The ages and histories of the buildings involved in the 2012 upgrades affected both the planning and performance of the upgrades.
“The work involved the oldest buildings and oldest infrastructure within the facility,” he says. “A lot of the buildings were part of the military base and had been converted for festival use. They included food service buildings, bathroom buildings, some service areas. They all were very outdated both in terms of size — what bands currently need in terms of infrastructure — and also the aesthetics.”
The south end restroom was in perhaps the greatest need of attention.
“That was the worst bathroom on the grounds,” he says. “It was very outdated and underserviced and needed aesthetic improvements. Even the functionality of the gates was outdated. While they may have served us for a time, technology changed. Now we use metal detectors, and we do scanning. The number of people we bring in through the gates had increased.”
The restroom upgrades using a range of products from Bradley Corp. enabled Gosse and his team to address a host of ongoing issues.
“Hygiene was a goal in terms of materials that are easily cleanable, and when I say that I mean washing down with a pressure washer or hose,” he says. “The products must also be tamper proof, graffiti resistant, and hold up to heavy commercial use and abuse. We have also tried to streamline our inventory so we can order one type of paper towel, toilet paper and soap.”
The level of use and abuse the facilities receive from visitors to Summerfest and the ethnic festivals greatly influences the types of products that Gosse specifies.
“The toilet fixture we select cannot be a residential fixture, a floor-mounted toilet,” Gosse says. “It just would not stand up to the amount of use it gets. We tend to go with wall-mounted, flush-valve models that can stand up to use and abuse. That runs the gamut on all the products we put in. We look for products that can stand up to abuse and are graffiti-proof and vandal-proof.
“That even goes for the paint, which has to be easily cleanable. We’re even trying to standardize the colors we use so that when somebody does graffiti something and we can’t get it off and have to repaint it, we’re not trying to figure out what color the paint was. We have to think about these things. An interior designer might come along and say, ‘This color would look really nice in this bathroom.’ We have to minimize that and go with some standards and stick with them to make maintenance a lot easier and quicker.”
The upgrades also enabled Gosse and his team to address considerations beyond fixtures and dispensers.
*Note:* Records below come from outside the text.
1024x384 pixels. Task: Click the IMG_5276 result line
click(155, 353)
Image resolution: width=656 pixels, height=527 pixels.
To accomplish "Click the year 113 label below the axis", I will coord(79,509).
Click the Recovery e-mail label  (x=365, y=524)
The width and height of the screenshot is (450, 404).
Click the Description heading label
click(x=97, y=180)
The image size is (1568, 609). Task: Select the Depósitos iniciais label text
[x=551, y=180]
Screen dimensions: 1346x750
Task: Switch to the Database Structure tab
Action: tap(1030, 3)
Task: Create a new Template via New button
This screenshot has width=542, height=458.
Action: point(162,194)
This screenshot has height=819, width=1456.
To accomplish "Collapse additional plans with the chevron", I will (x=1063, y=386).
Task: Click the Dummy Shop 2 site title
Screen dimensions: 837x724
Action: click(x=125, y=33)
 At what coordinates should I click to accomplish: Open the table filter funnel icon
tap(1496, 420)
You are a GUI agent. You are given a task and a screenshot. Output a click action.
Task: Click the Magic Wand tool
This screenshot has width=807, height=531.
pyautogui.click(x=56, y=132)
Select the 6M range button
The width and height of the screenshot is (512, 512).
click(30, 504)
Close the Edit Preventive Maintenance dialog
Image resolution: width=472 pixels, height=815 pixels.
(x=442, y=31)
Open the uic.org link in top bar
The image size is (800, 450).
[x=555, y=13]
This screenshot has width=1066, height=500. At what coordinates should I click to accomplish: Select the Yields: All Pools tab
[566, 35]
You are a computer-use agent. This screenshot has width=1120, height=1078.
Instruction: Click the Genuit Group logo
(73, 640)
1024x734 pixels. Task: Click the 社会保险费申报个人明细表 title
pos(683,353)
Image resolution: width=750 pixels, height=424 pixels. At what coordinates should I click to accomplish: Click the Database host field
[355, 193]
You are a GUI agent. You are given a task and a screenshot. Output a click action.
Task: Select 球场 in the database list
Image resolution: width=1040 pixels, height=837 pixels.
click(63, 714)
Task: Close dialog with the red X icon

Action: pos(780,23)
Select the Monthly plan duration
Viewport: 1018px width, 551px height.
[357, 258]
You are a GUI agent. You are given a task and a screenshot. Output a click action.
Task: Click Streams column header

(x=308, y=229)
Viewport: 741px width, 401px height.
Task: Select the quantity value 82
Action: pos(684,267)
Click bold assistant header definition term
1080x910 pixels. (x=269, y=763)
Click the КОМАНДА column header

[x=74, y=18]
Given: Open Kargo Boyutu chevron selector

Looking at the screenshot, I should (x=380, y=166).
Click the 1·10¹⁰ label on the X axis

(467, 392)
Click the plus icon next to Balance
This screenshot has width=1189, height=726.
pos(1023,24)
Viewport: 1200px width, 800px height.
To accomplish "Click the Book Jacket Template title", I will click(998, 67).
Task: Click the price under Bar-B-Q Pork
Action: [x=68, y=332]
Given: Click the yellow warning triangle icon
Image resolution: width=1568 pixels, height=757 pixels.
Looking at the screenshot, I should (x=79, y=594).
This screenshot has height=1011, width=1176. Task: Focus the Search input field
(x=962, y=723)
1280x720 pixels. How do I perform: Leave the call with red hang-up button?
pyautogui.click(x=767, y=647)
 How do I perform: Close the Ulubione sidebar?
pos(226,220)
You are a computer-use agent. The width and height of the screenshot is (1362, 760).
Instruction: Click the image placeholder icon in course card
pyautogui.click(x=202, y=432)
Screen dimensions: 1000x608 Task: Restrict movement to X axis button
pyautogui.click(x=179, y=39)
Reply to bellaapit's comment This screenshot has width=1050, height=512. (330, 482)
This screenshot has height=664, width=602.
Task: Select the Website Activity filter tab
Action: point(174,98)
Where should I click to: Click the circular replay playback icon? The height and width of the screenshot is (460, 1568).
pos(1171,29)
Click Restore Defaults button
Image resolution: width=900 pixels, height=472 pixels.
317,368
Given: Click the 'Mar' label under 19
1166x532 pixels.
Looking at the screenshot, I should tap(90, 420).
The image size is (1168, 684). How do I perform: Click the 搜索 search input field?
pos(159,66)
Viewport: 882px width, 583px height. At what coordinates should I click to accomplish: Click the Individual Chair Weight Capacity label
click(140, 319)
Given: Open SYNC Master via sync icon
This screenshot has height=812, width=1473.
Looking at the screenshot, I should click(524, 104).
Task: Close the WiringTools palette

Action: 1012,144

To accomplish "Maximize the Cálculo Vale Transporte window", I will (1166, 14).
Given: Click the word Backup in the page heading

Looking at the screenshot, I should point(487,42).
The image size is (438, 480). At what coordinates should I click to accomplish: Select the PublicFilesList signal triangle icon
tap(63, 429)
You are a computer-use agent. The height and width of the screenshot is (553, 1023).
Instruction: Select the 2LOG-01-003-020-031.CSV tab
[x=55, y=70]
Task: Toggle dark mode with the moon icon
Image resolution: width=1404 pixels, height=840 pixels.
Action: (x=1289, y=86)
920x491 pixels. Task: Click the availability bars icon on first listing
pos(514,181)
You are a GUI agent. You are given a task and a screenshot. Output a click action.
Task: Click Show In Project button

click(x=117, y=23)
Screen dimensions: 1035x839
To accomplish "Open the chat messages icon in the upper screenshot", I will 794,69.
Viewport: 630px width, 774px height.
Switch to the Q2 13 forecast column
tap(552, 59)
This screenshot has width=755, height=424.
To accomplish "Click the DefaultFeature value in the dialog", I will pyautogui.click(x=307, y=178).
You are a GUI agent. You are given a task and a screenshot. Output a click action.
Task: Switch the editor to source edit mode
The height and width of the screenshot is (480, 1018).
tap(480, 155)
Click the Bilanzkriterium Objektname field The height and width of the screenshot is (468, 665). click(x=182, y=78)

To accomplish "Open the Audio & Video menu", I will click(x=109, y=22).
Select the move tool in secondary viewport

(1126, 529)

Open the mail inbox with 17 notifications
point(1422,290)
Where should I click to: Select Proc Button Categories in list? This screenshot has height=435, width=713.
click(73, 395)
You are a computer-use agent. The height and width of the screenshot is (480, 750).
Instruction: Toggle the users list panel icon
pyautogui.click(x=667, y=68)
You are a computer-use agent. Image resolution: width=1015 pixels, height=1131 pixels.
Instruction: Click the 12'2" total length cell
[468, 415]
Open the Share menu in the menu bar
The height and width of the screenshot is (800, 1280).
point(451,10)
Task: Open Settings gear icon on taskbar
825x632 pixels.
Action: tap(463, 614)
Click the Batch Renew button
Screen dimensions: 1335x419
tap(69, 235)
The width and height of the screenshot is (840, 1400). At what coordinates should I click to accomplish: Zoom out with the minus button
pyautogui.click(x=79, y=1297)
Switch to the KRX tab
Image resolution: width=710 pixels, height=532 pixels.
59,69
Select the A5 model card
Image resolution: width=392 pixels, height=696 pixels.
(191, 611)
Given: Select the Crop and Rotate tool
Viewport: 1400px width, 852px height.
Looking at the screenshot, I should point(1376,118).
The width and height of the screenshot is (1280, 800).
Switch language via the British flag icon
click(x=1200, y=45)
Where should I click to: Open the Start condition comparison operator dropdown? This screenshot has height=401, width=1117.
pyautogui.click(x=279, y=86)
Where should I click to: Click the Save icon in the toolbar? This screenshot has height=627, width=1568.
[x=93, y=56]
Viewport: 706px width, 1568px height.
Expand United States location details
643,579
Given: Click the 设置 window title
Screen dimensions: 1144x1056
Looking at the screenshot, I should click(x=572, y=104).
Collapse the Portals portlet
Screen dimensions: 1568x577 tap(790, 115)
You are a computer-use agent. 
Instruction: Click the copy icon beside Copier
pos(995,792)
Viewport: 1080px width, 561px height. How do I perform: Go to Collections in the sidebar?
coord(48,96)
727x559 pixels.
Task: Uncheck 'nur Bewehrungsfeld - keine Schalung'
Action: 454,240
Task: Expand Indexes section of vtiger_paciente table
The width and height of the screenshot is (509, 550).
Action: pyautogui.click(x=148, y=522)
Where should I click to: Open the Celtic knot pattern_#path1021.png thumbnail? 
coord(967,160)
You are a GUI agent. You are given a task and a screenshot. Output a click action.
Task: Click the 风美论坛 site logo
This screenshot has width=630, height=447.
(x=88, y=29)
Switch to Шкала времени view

“Reducing electricity use was a much higher priority for us,” he says. “We used LED light fixtures, either dimmable or dual level, and daylighting. We’ve done more to bring in daylight to alleviate having to operate lights during the day. A lot of our bathrooms have either skylights or higher glass windows to bring the daylight in. That’s true not only in our bathrooms but in most of our facilities because of our really high-use and -abuse environment. We used durable materials that are easily cleanable and don’t require a lot of maintenance instead of materials that have shorter life cycles.”